TASK
Below are some records; reproduce them exactly.

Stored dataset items

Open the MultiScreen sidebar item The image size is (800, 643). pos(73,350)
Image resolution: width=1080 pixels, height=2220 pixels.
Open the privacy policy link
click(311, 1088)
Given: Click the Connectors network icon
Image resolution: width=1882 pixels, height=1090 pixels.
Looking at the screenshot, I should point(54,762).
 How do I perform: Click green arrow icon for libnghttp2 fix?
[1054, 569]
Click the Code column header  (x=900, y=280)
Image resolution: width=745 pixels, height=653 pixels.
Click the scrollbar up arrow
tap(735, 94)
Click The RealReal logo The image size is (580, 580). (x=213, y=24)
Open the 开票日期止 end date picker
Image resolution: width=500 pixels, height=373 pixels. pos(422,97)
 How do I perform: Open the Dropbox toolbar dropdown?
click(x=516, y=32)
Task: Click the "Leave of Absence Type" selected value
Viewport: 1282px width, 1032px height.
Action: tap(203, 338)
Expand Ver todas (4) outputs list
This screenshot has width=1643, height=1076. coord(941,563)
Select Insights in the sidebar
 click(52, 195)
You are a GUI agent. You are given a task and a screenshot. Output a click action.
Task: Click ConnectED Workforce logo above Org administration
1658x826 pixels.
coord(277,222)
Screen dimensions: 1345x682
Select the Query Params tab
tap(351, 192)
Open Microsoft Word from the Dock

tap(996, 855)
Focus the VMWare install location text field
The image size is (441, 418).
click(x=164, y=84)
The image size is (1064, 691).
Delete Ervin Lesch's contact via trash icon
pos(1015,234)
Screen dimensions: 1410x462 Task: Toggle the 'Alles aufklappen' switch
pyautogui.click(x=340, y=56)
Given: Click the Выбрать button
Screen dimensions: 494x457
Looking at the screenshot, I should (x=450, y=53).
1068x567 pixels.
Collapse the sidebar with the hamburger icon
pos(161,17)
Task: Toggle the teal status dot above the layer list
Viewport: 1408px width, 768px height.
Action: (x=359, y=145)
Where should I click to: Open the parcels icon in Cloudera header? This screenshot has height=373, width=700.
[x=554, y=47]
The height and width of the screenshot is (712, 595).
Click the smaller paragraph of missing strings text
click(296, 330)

ANSWER SECTION
Open the MultiScreen sidebar item The image size is (800, 643). pos(73,350)
Image resolution: width=1080 pixels, height=2220 pixels.
Open the privacy policy link
click(311, 1088)
Given: Click the Connectors network icon
Image resolution: width=1882 pixels, height=1090 pixels.
Looking at the screenshot, I should point(54,762).
 How do I perform: Click green arrow icon for libnghttp2 fix?
[1054, 569]
Click the Code column header  (x=900, y=280)
Image resolution: width=745 pixels, height=653 pixels.
Click the scrollbar up arrow
tap(735, 94)
Click The RealReal logo The image size is (580, 580). (x=213, y=24)
Open the 开票日期止 end date picker
Image resolution: width=500 pixels, height=373 pixels. pos(422,97)
 How do I perform: Open the Dropbox toolbar dropdown?
click(x=516, y=32)
Task: Click the "Leave of Absence Type" selected value
Viewport: 1282px width, 1032px height.
Action: tap(203, 338)
Expand Ver todas (4) outputs list
This screenshot has width=1643, height=1076. coord(941,563)
Select Insights in the sidebar
 click(52, 195)
You are a GUI agent. You are given a task and a screenshot. Output a click action.
Task: Click ConnectED Workforce logo above Org administration
1658x826 pixels.
coord(277,222)
Screen dimensions: 1345x682
Select the Query Params tab
tap(351, 192)
Open Microsoft Word from the Dock

tap(996, 855)
Focus the VMWare install location text field
The image size is (441, 418).
click(x=164, y=84)
The image size is (1064, 691).
Delete Ervin Lesch's contact via trash icon
pos(1015,234)
Screen dimensions: 1410x462 Task: Toggle the 'Alles aufklappen' switch
pyautogui.click(x=340, y=56)
Given: Click the Выбрать button
Screen dimensions: 494x457
Looking at the screenshot, I should (x=450, y=53).
1068x567 pixels.
Collapse the sidebar with the hamburger icon
pos(161,17)
Task: Toggle the teal status dot above the layer list
Viewport: 1408px width, 768px height.
Action: (x=359, y=145)
Where should I click to: Open the parcels icon in Cloudera header? This screenshot has height=373, width=700.
[x=554, y=47]
The height and width of the screenshot is (712, 595).
Click the smaller paragraph of missing strings text
click(296, 330)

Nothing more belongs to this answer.